We are providing these Overviews on various topics for you to learn more about the topics. Please let us know if you have other topics of interest and we will research and provide them.

These topics center around the Agile Software Development

  • Planning Meeting - first meeting of iteration; focus on assigning stories to the iteration and goals of iteration.
  • Standup Meeting - daily meeting of team to answer 3 questions
    • What I did today?
    • What I plan to do?
    • Any impediments
  • Demo Meeting - meeting to review/demonstrate for the Product Owner the completed story(s)
  • Retrospective Meeting - meeting at end of iteration to assess team processes
    • What is working?
    • What is not working?
    • Identify 1-2 items to change/improve for next iteration
  • Grooming Meeting - meeting to refine the stories in the backlog to get them ready for a sprint. (Setup as needed trying to get at least 3 sprints of stories groomed)
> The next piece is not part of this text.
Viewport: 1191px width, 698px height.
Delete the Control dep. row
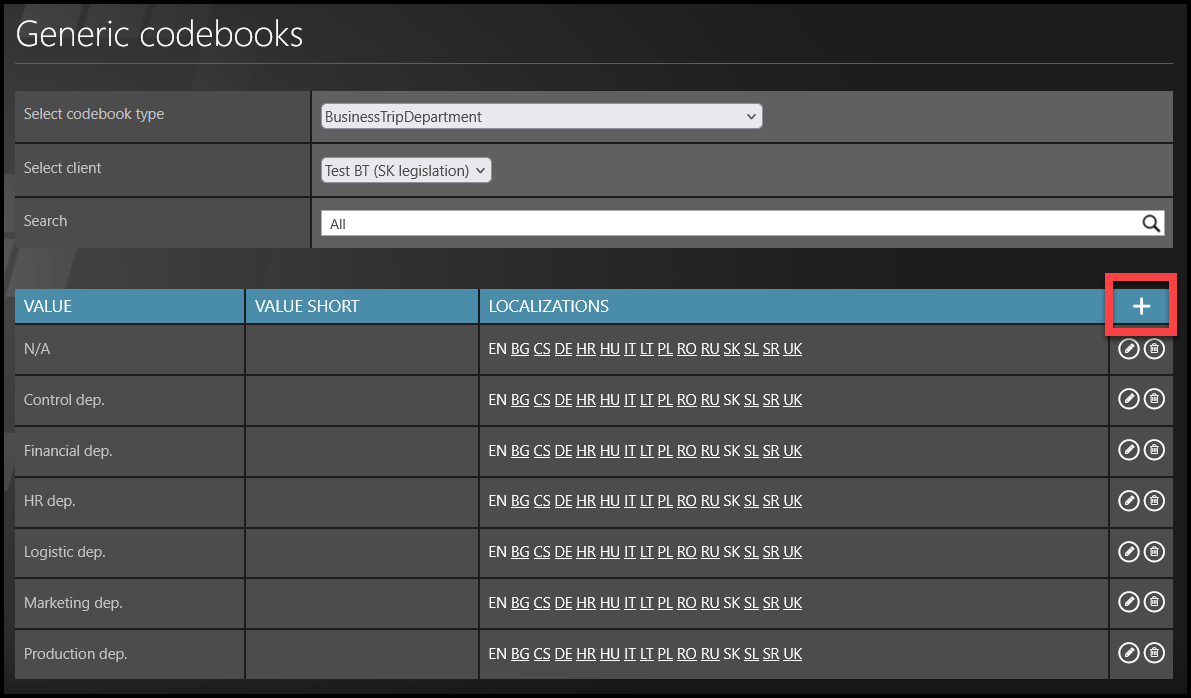[x=1154, y=400]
  • Product Backlog - list of stories for the effort in prioritized order by Product Owner
  • Sprint Backlog - list of stories for an particular iteration
  • Burndown Chart - chart to identify the velocity of the iteration
  • Release Burndown Chart - chart to identify the velocity of the release (normally more than 1 sprint, likely on a quarterly release
  • Product Owner - person that is responsible for the product backlog and the prioritization of the stories
  • Scrum Master - person that leads the team and facilitates the agile meetings; person also removes impediments
  • Team Member - people on the team that complete the story(s) in the product backlog; can play multiple roles from requirements to coding to testing
  1. Our highest priority is to satisfy the customer through early and continuous delivery of valuable software.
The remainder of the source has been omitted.